## Supplied passage
————————
I take various medications to help me sleep, to help relax my muscles which tend to seize up as I try to live a normal life, and a strong pain medication to help me get through the worst days. And yes, one of the medications I take every day is an anti-depressant.
But the reason I’m posting this here on my coloring site is because for me, art therapy is even more important than all the pills in the world. I’ve done various different arts and crafts over the years – beading, knitting, crochet, and most recently, of course, drawing and coloring. Working on my art takes me out of myself , and takes me to a place where the pain is far away and the only thing in my mind is the next pencil stroke or the next color choice.
A good coloring session leaves me feeling lighter, makes the burden seem less overwhelming, and puts a smile on my face (or at least takes away the frown!) Even the pain seems to take a back seat to the joy I get from creating.
When I was laid off from my job last year, I decided to see if I could create a business where I could set my own hours; where I could work when I had the energy without feeling guilty if I had to take a day or two off to deal with a flare-up. I decided to try to build a business around my artwork.
Originally, I was trying to sell my finished art. But I was drawn to creating my own drawings through coloring books, and I still felt a kinship with that. So I started looking at what I could do in the world of adult coloring books. This site was the end result of several months of doing internet searches on how to publish coloring books, trying to find places that discussed the merits of books for a more advanced coloring enthusiast, and wondering what I could contribute to this growing niche.
————————
## Task brief
Rewrite the stretch of the passage on coloring and chronic pain that opens with "When I was laid" and closes with "this growing niche.", changing "business" to "venture" each time it occurs.
————————
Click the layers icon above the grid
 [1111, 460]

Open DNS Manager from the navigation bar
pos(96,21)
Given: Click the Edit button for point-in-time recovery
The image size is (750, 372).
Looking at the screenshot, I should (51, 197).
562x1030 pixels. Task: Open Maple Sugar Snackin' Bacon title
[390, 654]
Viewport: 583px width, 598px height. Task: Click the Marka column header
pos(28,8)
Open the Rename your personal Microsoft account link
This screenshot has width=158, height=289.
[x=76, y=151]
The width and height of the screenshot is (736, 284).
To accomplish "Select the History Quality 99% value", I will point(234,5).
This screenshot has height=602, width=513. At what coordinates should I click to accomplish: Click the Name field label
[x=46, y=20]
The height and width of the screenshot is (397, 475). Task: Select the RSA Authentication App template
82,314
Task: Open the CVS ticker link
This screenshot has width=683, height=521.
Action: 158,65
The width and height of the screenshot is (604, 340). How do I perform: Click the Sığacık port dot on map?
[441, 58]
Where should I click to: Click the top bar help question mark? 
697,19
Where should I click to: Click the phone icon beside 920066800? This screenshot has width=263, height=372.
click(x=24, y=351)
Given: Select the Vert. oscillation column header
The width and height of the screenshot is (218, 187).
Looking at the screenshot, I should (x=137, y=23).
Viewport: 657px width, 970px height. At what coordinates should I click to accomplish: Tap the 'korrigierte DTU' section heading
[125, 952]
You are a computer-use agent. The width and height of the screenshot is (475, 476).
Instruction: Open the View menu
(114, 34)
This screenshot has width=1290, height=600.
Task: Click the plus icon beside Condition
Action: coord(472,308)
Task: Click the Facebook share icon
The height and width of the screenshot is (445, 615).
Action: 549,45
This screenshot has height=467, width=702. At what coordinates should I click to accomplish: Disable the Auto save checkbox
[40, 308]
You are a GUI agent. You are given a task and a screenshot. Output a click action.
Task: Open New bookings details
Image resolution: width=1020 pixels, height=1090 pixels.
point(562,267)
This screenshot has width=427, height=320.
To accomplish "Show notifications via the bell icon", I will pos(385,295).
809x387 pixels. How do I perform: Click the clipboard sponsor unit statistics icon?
————————
## Response to the task
When I was laid off from my job last year, I decided to see if I could create a venture where I could set my own hours; where I could work when I had the energy without feeling guilty if I had to take a day or two off to deal with a flare-up. I decided to try to build a venture around my artwork.
Originally, I was trying to sell my finished art. But I was drawn to creating my own drawings through coloring books, and I still felt a kinship with that. So I started looking at what I could do in the world of adult coloring books. This site was the end result of several months of doing internet searches on how to publish coloring books, trying to find places that discussed the merits of books for a more advanced coloring enthusiast, and wondering what I could contribute to this growing niche.